Comment 12 for bug 1860531

------- Comment From <email address hidden> 2020-02-06 07:32 EDT-------
After testing, it seems to be that the behaviour of the settings need addl. fixes... Stay tuned.

------- Comment From <email address hidden> 2020-02-06 07:35 EDT-------
OK, to be more precise. You can have the secure= entry in any of the following places:

- in a configuration section:

Example:
[test]
target = /boot
image = /boot/image-test
parmfile = /boot/parmfile-test
secure = 1

- in the menu section:

Example:
:menu1
target = /boot
1 = linux
2 = test
default = 1
prompt = 1
timeout = 0
secure = 1

- in the defaultboot section with defaultauto
when NOT using a menu but generating an auto menu
(this can be seen as a replacement for the :menu section)

Example:
[defaultboot]
defaultauto
target = /boot
default = 1
secure = 1

You are right, the man page is misleading as it combines the [defaultboot] section containing a defaultmenu with the secure= entry. This does not work and we should fix the man page here.

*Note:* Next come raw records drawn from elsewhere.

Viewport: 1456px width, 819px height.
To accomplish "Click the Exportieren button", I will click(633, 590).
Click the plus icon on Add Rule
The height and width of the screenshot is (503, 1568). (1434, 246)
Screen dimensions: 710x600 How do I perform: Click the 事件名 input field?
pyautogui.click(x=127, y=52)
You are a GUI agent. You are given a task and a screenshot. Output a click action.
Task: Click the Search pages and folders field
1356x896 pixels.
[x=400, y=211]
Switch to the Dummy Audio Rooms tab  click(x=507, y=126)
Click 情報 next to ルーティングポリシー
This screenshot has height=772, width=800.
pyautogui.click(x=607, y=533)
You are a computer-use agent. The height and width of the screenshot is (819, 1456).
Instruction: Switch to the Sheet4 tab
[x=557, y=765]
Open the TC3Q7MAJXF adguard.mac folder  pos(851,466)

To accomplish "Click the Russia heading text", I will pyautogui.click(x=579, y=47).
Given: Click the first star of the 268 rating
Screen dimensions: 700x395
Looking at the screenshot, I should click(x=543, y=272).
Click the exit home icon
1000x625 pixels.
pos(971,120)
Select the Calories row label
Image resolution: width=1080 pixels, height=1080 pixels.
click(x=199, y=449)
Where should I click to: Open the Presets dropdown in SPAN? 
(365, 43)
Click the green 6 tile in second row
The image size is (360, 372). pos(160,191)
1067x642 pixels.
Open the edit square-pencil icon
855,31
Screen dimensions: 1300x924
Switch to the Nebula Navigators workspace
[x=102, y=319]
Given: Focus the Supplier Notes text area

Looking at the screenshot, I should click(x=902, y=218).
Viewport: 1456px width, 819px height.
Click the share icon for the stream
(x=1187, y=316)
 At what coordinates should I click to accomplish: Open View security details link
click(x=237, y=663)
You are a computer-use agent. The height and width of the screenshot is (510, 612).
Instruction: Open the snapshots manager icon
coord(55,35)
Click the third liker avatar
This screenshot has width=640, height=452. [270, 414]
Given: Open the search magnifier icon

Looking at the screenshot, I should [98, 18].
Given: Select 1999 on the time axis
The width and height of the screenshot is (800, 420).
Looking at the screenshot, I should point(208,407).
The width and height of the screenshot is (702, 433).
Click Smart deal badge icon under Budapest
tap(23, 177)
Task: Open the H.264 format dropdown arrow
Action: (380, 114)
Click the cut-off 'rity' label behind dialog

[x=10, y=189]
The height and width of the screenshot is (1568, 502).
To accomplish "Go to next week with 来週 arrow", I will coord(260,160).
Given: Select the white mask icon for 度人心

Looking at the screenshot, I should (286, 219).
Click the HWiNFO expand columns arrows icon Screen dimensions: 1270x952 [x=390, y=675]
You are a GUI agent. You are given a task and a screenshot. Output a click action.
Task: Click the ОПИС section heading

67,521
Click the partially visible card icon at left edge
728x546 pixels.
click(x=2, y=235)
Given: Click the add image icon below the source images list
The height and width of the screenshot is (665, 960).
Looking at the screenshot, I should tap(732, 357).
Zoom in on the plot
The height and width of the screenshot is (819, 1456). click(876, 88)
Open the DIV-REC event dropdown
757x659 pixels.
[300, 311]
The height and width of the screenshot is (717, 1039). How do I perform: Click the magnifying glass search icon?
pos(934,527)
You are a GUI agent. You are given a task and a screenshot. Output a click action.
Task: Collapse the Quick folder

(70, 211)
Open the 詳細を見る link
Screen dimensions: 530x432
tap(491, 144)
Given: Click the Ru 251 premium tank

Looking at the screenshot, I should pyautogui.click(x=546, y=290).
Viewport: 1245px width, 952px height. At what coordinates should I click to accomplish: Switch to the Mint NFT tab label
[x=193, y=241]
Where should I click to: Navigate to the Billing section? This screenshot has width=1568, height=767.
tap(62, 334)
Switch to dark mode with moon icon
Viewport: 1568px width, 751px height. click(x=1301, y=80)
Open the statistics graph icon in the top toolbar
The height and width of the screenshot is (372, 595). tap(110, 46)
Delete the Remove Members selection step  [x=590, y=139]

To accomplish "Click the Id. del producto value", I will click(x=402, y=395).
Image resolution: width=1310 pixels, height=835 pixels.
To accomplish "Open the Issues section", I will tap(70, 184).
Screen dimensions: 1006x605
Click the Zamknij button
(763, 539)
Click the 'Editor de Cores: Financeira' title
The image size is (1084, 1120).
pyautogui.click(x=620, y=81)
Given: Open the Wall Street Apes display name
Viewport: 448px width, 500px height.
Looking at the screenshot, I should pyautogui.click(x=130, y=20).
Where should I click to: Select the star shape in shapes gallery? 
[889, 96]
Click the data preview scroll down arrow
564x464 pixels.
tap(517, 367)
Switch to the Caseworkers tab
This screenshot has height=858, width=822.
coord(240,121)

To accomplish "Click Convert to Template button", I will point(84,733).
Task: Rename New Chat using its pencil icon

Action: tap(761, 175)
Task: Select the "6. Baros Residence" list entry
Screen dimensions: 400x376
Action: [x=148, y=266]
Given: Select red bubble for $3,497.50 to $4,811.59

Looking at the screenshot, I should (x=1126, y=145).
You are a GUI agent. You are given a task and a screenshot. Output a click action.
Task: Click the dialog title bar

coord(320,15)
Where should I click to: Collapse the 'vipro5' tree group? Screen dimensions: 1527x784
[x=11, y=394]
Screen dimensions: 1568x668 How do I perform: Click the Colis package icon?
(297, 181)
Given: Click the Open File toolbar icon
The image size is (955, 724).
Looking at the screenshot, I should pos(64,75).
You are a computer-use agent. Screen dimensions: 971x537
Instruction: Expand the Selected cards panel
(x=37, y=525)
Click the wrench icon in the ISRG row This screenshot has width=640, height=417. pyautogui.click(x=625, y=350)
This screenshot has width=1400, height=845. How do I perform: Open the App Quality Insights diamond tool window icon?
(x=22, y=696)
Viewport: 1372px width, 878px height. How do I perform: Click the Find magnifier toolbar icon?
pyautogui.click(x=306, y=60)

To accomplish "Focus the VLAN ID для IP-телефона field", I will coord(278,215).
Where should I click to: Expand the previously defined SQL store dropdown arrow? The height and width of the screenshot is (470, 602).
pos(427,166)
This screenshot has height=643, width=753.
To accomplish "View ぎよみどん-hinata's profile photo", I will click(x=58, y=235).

I do not completely understand the following question:

> With multiple menus in zipl.conf: how does zipl -S work?

There is only one active menu in the zipl.conf

But nevertheless "zipl -S" should overwrite every setting from the zipl.conf regardless where secure= is specified.

Also combinations of the various places are possible. The most significant entry wins.
The expected significance of the different positions should be:

"zipl-S " > menu section or "defaultauto" section > configuration section

Hope this clarifies the situation a bit more.